Istruzioni del compito — Secondo l'articolo su Oliviero Beha, in quale città e in che data era nato?

Testo mostrato —
E’ morto Oliviero Beha, giornalista scomodo

Aveva 68 anni ed è deceduto dopo una breve malattia

Il giornalismo italiano è più povero: è morto questa sera a Roma Oliviero Beha, penna scomoda. Aveva 68 anni. Lascia la moglie Rosalia e i figli Saveria, Germana e Manfredi. Ad annunciarlo la figlia Germana. “E’ stato un male molto veloce – spiega -. Papà se n’è andato abbracciato da tutta la sua grande famiglia allargata di parenti e amici”. Beha era scomodo perché diceva quel che pensava, e spesso coincideva con la verità. Sempre senza padroni, al di fuori del suo pubblico. Sui colleghi giornalisti italiani sentenziò: “La maggior parte sono camerieri”. Era nato a Firenze il 14 gennaio 1949, ed è sempre rimasto un gran tifoso della Fiorentina. Cominciò a scrivere per Tuttosport e Paese Sera, per passare a Repubblica che lasciò alla metà degli anni Ottanta. Nel 1987 arrivò in tv, conducendo con Andrea Barbato la trasmissione culturale ‘Va’ pensiero”. Ma è in radio che raggiunse un clamoroso successo con Radio Zorro, su Radiouno, di cui firmerà anche una versione televisiva, Video Zorro su RaiTre. Tra il ’96 e il ’97  è ancora in Rai con “Attenti a quei tre”, programma del palinsesto notturno. In seguito, tornò a dedicarsi alla radio, prima con Radioacolori, poi ‘Beha a colori’.

Dati di localizzazione tramite coordinate in pixel
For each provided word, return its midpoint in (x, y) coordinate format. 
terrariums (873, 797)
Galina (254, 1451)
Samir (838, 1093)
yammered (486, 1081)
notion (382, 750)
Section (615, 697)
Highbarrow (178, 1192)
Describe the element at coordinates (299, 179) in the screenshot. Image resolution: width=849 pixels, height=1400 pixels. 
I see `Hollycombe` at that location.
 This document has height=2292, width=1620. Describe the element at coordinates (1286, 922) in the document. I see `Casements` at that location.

Risposta attesa — A Firenze, il 14 gennaio 1949.